Friday, October 16. 2009
I notice that I have a bunch of book pages typed up that I haven't
posted anything on here in the blog. These are books that I got from
the library, read quickly, typing up more or less extensive quotes
as I went through them, but in most cases not a lot of comments. One
could, in theory, go back and annotate them further. I like having
the quotes accessible, especially since the books aren't. And typing
is something I have a lot of practice doing, having spent a good
chunk of my worklife in typesetting shops. I think there's even a
sort of cognitive advantage in not just reading but typing.
The books:
Reza Aslan: How to
Win a Cosmic War: God, Globalization, and the End of the War on
Terror (2009, Random House): Key insight is that Jihadism
posits a war on a cosmic plane where it is impossible to defeat.
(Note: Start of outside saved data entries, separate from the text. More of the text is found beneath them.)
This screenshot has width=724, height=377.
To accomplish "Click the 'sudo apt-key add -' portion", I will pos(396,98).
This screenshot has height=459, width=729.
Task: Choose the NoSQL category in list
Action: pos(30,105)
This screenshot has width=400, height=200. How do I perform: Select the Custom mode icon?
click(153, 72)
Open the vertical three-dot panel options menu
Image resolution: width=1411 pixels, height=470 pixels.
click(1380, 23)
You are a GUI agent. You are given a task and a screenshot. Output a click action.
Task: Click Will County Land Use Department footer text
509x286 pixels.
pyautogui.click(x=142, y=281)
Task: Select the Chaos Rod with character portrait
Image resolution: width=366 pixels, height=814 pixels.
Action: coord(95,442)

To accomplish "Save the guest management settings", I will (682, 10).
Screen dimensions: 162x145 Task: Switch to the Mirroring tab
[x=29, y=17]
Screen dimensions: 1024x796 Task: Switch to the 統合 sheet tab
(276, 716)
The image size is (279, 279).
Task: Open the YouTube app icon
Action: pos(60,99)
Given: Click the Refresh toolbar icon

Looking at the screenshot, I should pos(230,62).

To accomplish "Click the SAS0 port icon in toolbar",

Winning against a cosmically projected war is more a matter of
returning to reality. Unfortunately, much of the US Global War on
Terror is similarly cosmic, equally ungrounded in reality.
Alan Beattie:
False Economy: A Surprising Economic History of the
World (2009, Riverhead): A spotty, impressionistic,
somewhat contrarian survey of how some nations developed better
than other nations, starting with a long riff on Argentina vs.
United States.
Adam Cohen:
Nothing to Fear: FDR's Inner Circle and the Hundred Days That
Created Modern America (2009, Penguin Press): Focuses on
FDR's first 100 days, and on five key advisers who influenced FDR in
that period: Lewis Douglas, Raymond Moley, Frances Perkins, Henry
Wallace, and Harry Hopkins.
Juan Cole:
Engaging the Muslim World (2009, Palgrave Macmillan):
A quick tour of the Middle East, focusing on hot spots and problem
areas, starting with a piece on oil and winding up in Pakistan.
Diane Dumanoski:
The End of the Long Summer: Why We Must Remake Out Civilization to
Survive on a Volatile Earth (2009, Crown): A book on the
effects of climate change. Overreliant, I think, on James Lovelock's
Gaia Hypothesis.
Dexter Filkins:
The Forever War (2008, Knopf): War reporting, mostly
from Iraq, with an opening section from pre-2001 Afghanistan. Not a
very sensitive observer, let alone critic, of the war, but a vivid
writer with a fair share of atrocity stories.
Betty Fussell:
Raising Steaks: The Life and Times of American Beef
(2008, Houghton Mifflin): In depth look at the American beef industry,
from someone who still eats steak and throws in some recipes at the
end.
Eugene Jarecki:
The American Way of War, Guided Missiles, Misguided Men, and a
Republic in Peril (2008, Free Press): Somewhat simplistic
survey of the military-industrial complex, sympathetic to Eisenhower,
excessively so.
Gretchen Peters:
Seeds of Terror: How Heroin Is Bankrolling the Taliban and Al
Qaeda (2009, Thomas Dunne): In-depth look at the drug
angle in the Afghanistan war. Unfortunately, her angle takes her
to conclusions that only serve to propagate the war.
Nicholas Schmidle:
To Live or to Perish: Two Tumultuous Years in Pakistan
(2009, Henry Holt): Good background history of Pakistan embedded in
a travelogue that takes the author to some of the most dangerous
places in the country, ultimately getting him kicked out.
There are a couple more books I'll try to get to soon.